== Work instruction ==
Each entry that follows is to be duplicated exactly, without its images.

== Source material ==
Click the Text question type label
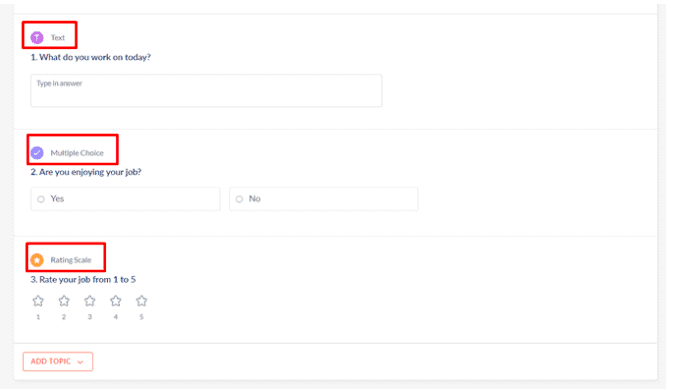673x390 pixels. pyautogui.click(x=58, y=38)
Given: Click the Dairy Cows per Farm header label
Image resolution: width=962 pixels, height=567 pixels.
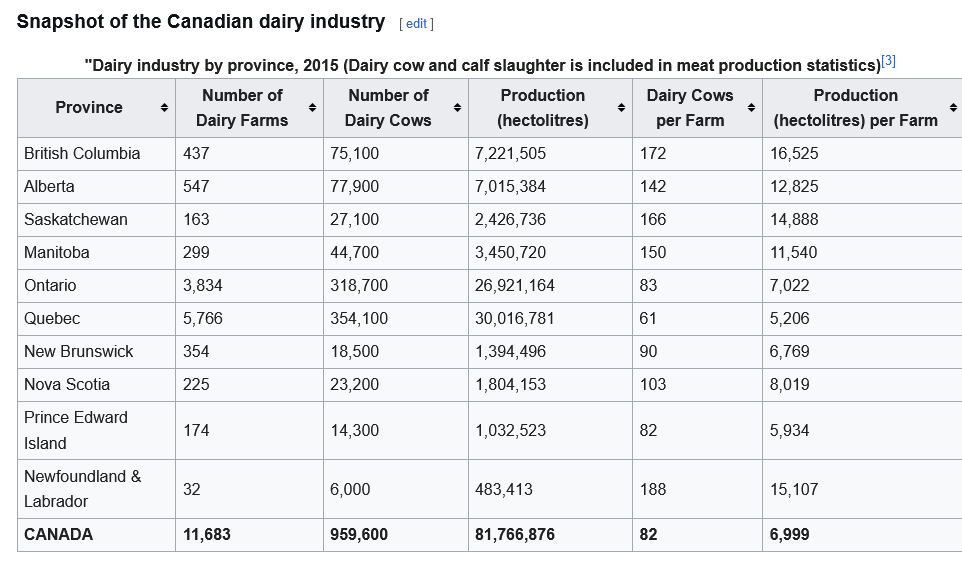Looking at the screenshot, I should tap(689, 107).
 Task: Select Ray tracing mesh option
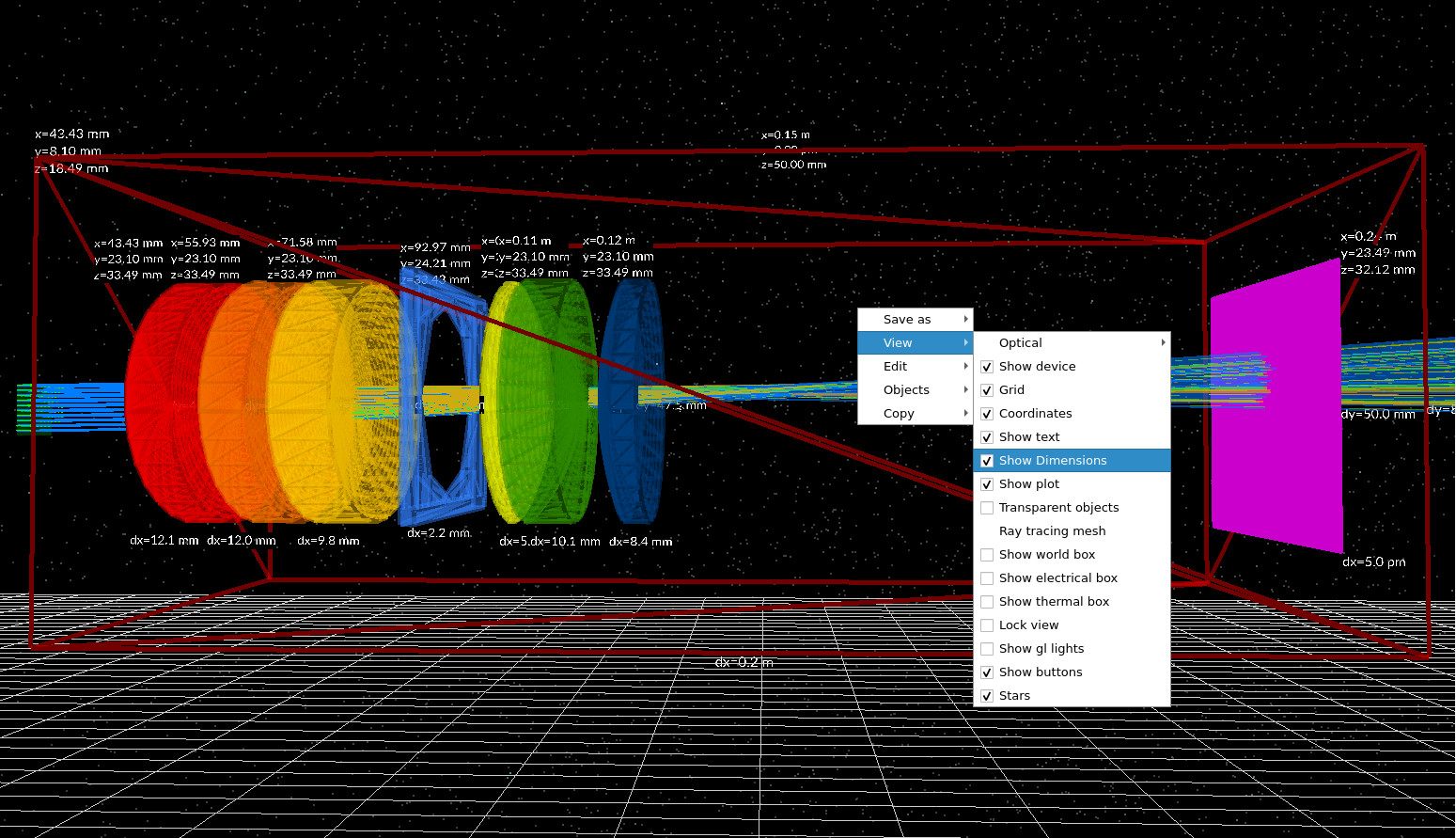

== Solution for this task ==
Click the Text question type label
673x390 pixels. pyautogui.click(x=58, y=38)
Given: Click the Dairy Cows per Farm header label
Image resolution: width=962 pixels, height=567 pixels.
Looking at the screenshot, I should tap(689, 107).
 Task: Select Ray tracing mesh option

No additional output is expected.